The Ontario Court of Appeal has further clarified the distinction between litigation expert witnesses and participant expert witnesses. The distinction is crucial in determining what type of evidence is admissible at trial.  

In this recent decision, the Court held that much of the expert evidence given at trial should have been inadmissible. It allowed the appeal and ordered a new trial in the underlying sexual assault action.

Background: At trial, the jury found in favour of the plaintiff, Jesse Imeson, in his claim for sexual assault against Maryvale Adolescent and Family Services ("Maryvale") and its former employee. The plaintiff spent several months at the residential institution devoted to the care and education of troubled youth. Many years later, Imeson was convicted of three counts of second degree murder. While serving his sentence for those crimes, Imeson alleged that he had been sexually assaulted by an employee at Maryvale.

Participant Experts Versus Litigation Experts

One of the key witnesses at trial, Dr. Kerry Smith, a mental health clinician who treated Imeson in prison, gave evidence at trial as a participant expert. A participant expert (formerly referred to as a fact witness) is a witness who has not been engaged by or on behalf of a party to the litigation to provide an expert opinion.

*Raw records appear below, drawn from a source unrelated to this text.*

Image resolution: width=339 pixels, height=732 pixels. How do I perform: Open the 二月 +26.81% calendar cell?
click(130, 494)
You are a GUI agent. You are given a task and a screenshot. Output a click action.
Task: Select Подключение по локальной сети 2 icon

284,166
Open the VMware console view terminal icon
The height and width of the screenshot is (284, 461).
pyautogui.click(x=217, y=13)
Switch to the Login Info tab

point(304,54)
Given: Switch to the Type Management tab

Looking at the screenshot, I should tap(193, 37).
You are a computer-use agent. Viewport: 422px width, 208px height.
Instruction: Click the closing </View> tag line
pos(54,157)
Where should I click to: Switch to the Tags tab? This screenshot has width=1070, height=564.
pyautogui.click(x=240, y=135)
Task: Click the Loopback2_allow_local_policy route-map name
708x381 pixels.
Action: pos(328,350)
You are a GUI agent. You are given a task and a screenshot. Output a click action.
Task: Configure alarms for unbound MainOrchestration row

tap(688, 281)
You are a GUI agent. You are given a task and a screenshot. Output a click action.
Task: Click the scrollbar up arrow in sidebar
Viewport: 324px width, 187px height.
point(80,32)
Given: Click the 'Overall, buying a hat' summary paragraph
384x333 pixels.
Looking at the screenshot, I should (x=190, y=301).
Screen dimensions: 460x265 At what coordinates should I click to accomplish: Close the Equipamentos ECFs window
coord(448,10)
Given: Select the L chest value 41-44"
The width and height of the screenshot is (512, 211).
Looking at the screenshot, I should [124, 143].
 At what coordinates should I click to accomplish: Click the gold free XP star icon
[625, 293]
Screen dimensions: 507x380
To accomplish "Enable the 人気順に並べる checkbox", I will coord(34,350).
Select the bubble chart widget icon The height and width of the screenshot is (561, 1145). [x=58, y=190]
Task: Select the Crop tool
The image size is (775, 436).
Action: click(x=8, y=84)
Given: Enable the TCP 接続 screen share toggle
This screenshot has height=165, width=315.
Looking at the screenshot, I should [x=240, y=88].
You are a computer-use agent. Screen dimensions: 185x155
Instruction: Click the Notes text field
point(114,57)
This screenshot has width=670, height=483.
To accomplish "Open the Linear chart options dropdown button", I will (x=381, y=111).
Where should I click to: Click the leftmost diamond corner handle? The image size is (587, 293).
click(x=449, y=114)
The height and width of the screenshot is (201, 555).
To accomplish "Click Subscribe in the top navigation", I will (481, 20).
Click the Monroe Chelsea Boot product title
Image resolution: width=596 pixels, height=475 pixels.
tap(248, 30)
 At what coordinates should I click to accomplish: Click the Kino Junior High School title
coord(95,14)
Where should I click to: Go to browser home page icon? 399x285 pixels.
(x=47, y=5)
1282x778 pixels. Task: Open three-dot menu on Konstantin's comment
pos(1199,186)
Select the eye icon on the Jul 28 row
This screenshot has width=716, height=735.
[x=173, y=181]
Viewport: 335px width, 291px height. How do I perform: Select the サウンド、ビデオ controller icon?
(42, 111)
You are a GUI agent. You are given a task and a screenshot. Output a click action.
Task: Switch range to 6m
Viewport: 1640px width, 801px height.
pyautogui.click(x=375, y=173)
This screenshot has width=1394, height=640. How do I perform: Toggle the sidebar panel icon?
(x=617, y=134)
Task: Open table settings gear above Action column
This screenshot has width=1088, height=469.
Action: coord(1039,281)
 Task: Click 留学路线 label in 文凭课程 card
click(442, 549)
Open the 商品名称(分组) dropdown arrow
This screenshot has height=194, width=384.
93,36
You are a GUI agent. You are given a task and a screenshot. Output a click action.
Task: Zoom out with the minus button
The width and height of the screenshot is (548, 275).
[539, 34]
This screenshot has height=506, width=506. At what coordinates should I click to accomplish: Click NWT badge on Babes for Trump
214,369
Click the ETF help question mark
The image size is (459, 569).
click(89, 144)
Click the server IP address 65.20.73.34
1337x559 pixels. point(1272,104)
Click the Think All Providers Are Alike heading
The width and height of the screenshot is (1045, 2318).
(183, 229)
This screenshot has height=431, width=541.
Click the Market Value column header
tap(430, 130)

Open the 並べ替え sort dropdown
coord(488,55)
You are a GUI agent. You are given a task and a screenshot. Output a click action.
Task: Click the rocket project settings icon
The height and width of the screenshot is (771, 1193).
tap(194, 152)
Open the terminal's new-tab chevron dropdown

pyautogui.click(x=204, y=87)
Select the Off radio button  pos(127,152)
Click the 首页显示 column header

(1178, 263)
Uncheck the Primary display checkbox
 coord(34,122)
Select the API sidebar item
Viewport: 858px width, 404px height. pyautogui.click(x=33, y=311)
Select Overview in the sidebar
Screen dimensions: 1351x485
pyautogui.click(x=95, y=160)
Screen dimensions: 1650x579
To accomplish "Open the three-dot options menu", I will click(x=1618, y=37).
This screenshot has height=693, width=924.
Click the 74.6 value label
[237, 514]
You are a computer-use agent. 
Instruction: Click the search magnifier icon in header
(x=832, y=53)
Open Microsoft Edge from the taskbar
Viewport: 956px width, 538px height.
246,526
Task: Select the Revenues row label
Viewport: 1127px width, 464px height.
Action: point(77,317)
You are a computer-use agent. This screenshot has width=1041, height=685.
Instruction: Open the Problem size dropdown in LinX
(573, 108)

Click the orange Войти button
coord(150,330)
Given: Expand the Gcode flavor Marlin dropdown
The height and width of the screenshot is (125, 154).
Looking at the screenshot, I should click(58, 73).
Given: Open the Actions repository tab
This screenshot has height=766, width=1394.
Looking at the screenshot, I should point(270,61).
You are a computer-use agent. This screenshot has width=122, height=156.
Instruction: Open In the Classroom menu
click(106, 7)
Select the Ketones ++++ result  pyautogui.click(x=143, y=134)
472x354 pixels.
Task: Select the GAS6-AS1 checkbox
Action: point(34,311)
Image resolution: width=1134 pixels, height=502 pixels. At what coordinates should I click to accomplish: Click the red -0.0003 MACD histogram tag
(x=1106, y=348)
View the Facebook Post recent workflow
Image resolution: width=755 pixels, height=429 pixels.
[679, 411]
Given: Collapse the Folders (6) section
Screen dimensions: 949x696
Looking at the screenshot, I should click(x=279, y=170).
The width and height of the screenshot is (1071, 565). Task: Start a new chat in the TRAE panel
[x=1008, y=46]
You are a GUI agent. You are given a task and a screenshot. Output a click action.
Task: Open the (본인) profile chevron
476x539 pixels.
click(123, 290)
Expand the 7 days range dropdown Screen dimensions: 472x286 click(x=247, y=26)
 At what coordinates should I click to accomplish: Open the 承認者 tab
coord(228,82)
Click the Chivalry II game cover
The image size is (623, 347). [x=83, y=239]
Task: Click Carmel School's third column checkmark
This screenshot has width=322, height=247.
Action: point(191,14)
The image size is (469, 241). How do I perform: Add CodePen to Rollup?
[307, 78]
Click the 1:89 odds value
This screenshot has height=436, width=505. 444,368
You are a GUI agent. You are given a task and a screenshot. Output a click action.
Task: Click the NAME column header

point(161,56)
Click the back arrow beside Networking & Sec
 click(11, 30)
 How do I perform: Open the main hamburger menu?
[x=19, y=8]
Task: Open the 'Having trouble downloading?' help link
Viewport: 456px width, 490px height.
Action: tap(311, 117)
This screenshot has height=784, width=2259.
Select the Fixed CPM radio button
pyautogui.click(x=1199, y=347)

As a participant expert, Dr. Smith was exempt from the requirements that apply to litigation experts under Rule 53.03 of Ontario's Rules of Civil Procedure. Specifically, litigation experts are required to provide evidence through an expert's report, which must contain specific listed information and be served on every party prior to trial. That expert report provides a framework for the proper scope of the expert's testimony at trial.

In Westerhof v. Gee Estate1, the Court of Appeal previously set out the test for participant experts to give opinion evidence without complying with Rule 53.03. In that case, the Court stated:

[A] witness with special skill, knowledge, training, or experience who has not been engaged by or on behalf of a party to the litigation may give opinion evidence for the truth of its contents without complying with rule 53.03 where:

  • the opinion to be given is based on the witness's observation of or participation in the events at issue; and
  • the witness formed the opinion to be given as part of the ordinary exercise of his or her skill, knowledge, training and experience while observing or participating in such events.2

Dr. Smith provided therapy to Imeson from June 26, 2012 to April 13, 2015. During these sessions, Dr. Smith took handwritten notes, which he later summarized and compiled into "reports". The original handwritten notes were destroyed.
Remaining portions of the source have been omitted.